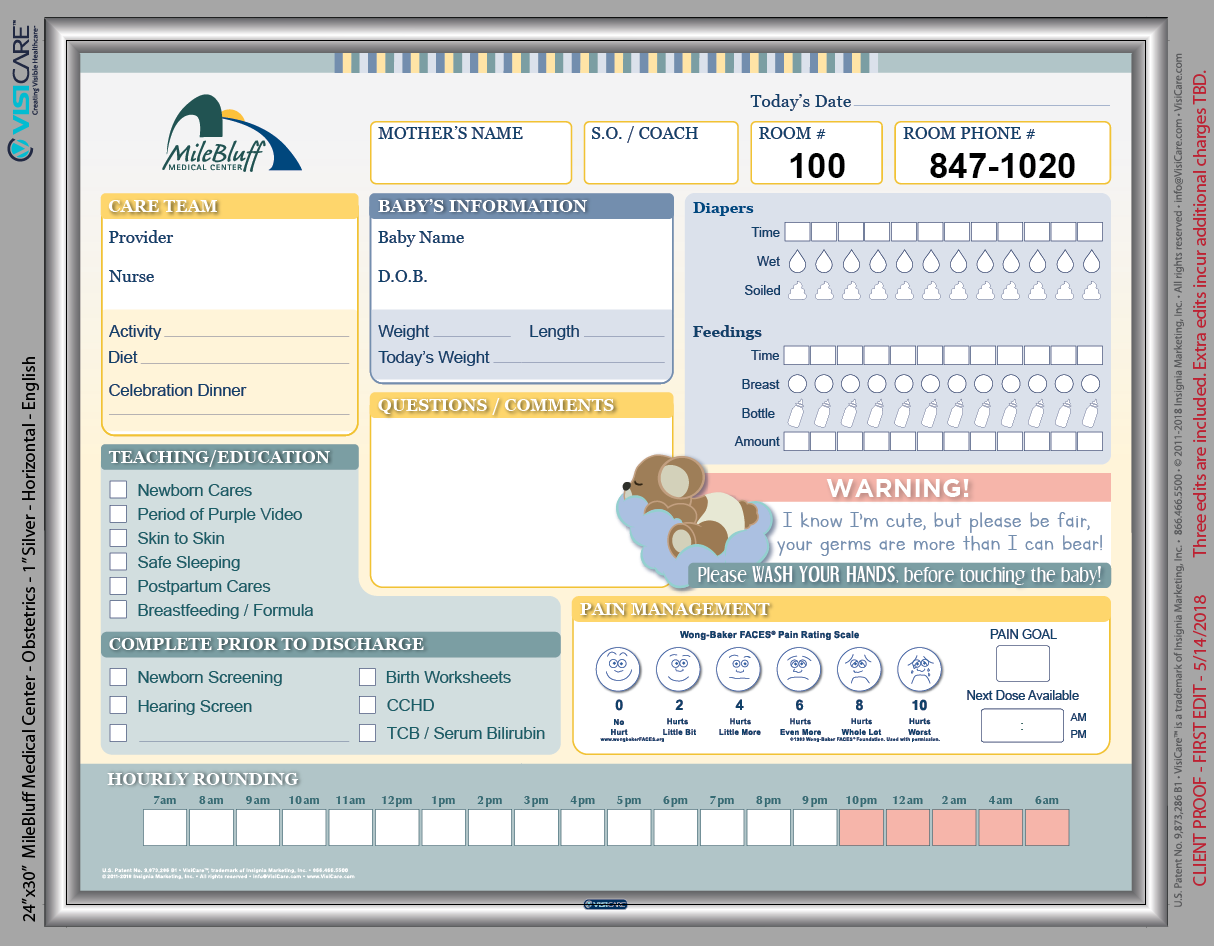Viewport: 1214px width, 946px height.
Task: Click the first Diapers Time box
Action: (797, 232)
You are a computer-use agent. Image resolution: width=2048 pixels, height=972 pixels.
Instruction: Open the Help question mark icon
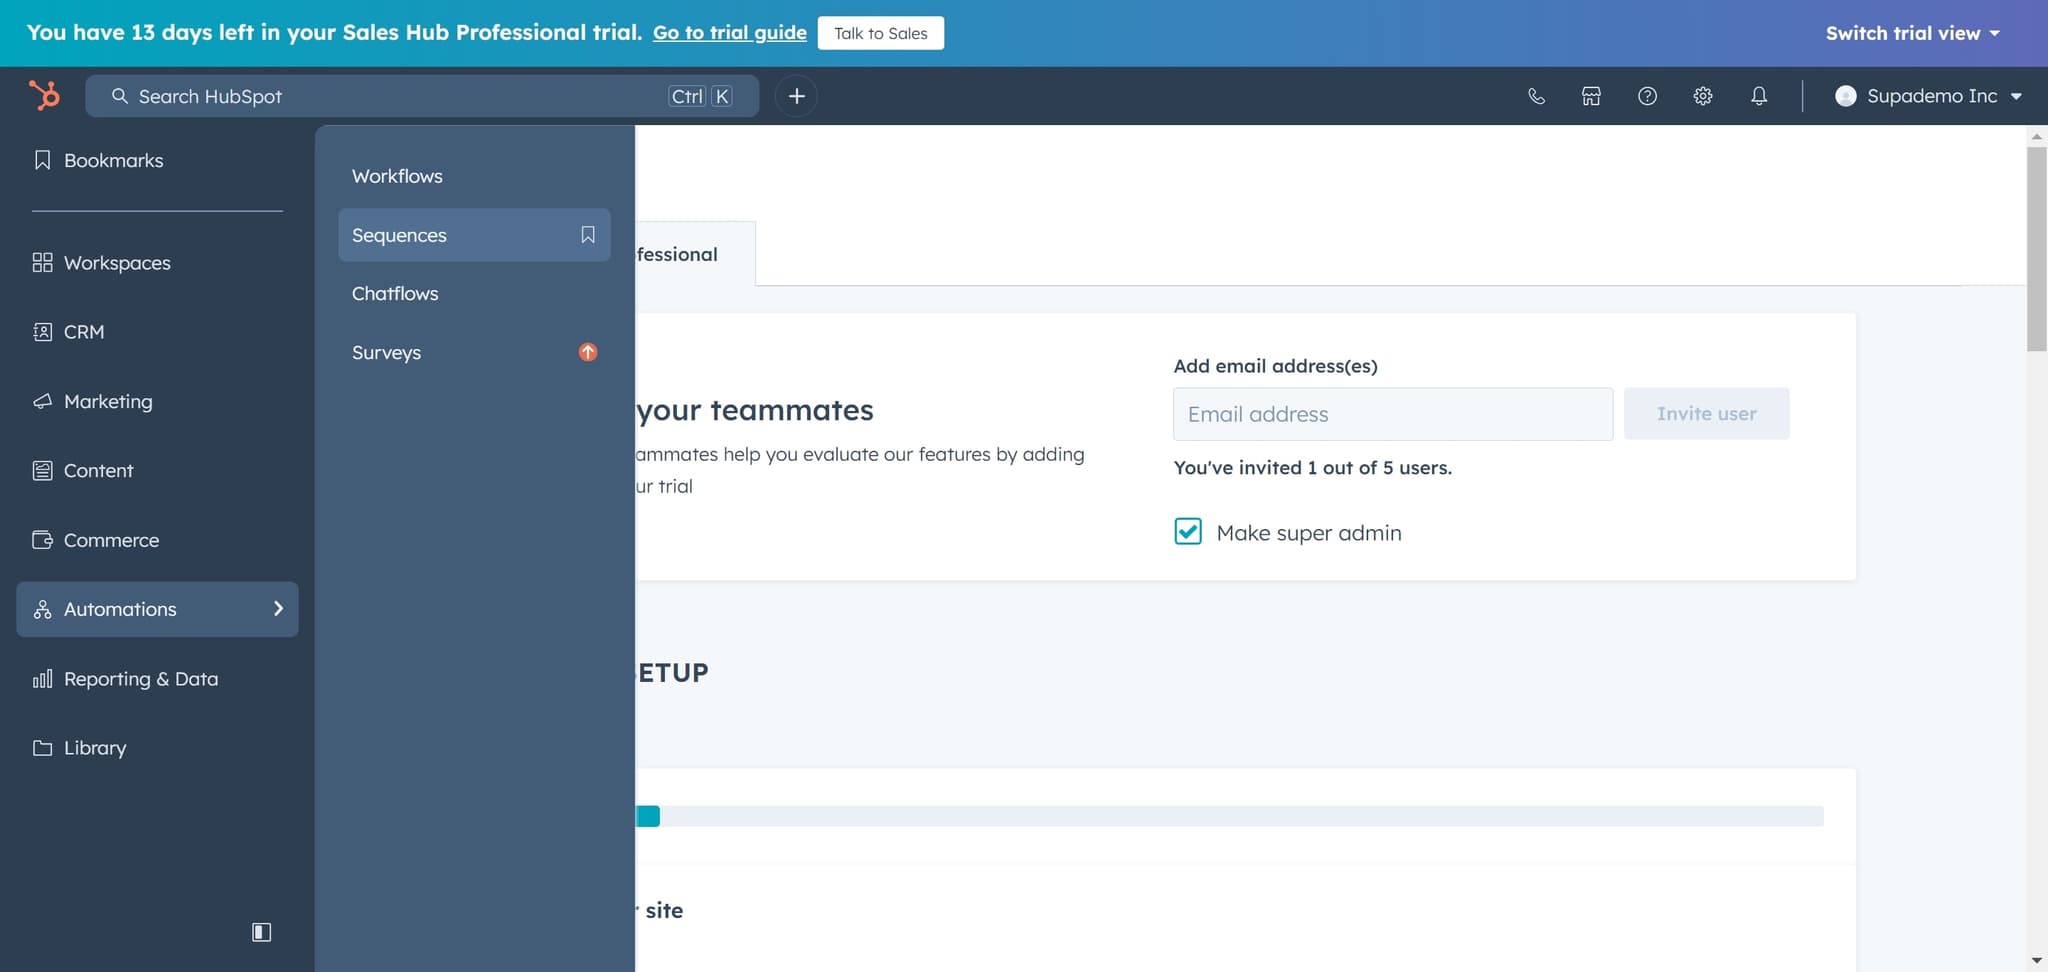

**PROBLEM TO WORK ON**.
Leaving every picture out, please copy exactly the lines from the one holding "You are a computer-use" through the last line of the listing, both ends included.

**EXERCISE ANSWER**.
You are a computer-use agent. Image resolution: width=2048 pixels, height=972 pixels.
Instruction: Open the Help question mark icon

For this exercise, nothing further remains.